If Romney ever needs a critic’s blurb to put on his promotional materials, he could do worse than “Robert Gibbs: Magical and theatrical.” Gibbs makes it sound like in the first debate Romney was a combination of Laurence Olivier in “Hamlet” and Fred Astaire in “Top Hat.”

There is a delicious irony in Obama’s aides complaining of someone else’s superior salesmanship. Do they have no self-awareness? They might want to reacquaint themselves with how Barack Obama became president.

It wasn’t his long record of legislative achievement. It wasn’t his executive experience. It wasn’t his fine-grained agenda. It was a winning smile, a great narrative and a slogan that fit the temper of the moment: “Hope and change.” Not to mention a determined effort to obscure and sand away the rough edges of his leftism. It was, in short, a great sales job.

For the Obama campaign to turn around and complain that Mitt Romney is just too persuasive is like the late, great TV pitchman Billy Mays warning that the other guy is better at peddling OxiClean.

There’s a Willy Loman-esque autumnal feel to the Obama team’s plaint, which has been picked up by the president himself. When Loman’s touch deserted him, he was left a wreck — “the end of a man when his dream world is shattered,” in the words of a critic.

With two debates to redeem himself and his favorability ratings holding up nicely, the president is hardly there, but the backhanded testaments to Romney’s superlative performance skills speak to his challenge. It’s hard to imagine the greatest political salesman of his generation, Bill Clinton, ever having to dismiss George H. W. Bush or Bob Dole as simply too sliver-tongued for him.

When the Obama team hails Romney’s salesmanship, it is, of course, making a number of not-too-veiled criticisms: He is an empty vessel, fraudulently misportraying his own program and shamelessly repositioning himself to the center.

But Romney is, far and away, a more substantive, accomplished man than Barack Obama when he was running for president — a highly successful businessman who turned around the Salt Lake Olympics and served as governor of Massachusetts. He is running on a center-right program of reform that does not, no matter how much liberals wish to believe it, depend on a tissue of lies.

Finally, Romney is making some feints to the rhetorical center, but this is hardly unprecedented in the latter stages of a presidential campaign. Without changing his policies, he’s choosing to accent certain notes over others.

In praising Romney’s salesmanship, the Obama campaign is stepping on its own message about him. It had made great progress over a matter of months in attacking the Republican as a monster from the right wing via the world of private equity. Now he’s the beguiling talker who is overly flexible and pragmatic. What exactly does the Obama campaign think swing voters will find so threatening about this new depiction?

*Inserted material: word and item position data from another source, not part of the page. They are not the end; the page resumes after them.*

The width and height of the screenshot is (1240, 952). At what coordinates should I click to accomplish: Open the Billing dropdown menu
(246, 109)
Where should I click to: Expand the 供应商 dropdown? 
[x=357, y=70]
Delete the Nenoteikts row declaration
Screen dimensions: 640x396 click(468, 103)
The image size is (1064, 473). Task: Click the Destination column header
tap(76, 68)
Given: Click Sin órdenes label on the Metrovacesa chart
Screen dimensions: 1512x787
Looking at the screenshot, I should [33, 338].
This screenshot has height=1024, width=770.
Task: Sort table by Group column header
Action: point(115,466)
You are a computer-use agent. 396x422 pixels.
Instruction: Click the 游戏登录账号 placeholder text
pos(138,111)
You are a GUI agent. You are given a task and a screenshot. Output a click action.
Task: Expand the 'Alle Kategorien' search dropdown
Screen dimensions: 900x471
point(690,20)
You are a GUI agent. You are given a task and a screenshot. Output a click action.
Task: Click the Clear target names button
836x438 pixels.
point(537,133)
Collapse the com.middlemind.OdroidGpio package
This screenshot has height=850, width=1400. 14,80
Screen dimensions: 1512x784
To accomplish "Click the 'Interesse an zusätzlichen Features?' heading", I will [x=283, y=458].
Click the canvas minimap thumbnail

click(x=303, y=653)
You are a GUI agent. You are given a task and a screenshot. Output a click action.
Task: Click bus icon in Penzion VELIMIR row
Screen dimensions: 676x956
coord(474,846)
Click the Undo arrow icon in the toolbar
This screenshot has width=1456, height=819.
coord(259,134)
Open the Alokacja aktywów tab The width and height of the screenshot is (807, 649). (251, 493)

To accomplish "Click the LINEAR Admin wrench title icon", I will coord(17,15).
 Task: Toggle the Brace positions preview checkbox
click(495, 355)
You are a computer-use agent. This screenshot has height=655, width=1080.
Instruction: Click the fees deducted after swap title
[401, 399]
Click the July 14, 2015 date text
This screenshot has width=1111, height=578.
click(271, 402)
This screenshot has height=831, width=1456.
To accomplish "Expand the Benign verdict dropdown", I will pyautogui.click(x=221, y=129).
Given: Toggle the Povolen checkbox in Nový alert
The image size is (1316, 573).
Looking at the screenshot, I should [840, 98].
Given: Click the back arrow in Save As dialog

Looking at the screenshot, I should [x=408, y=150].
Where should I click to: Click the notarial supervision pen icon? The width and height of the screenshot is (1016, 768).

Slickness can become a character issue. Just ask Bill Clinton. But Romney’s proficiency as an explainer is joined to a sincere earnestness and good cheer. People will be more inclined to consider him an Eagle Scout than an Elmer Gantry, Sinclair Lewis’ huckster to whom Axelrod compared him in the aftermath of the first debate. If the Obama team is correct about how good he is at making a sale, they should be very worried.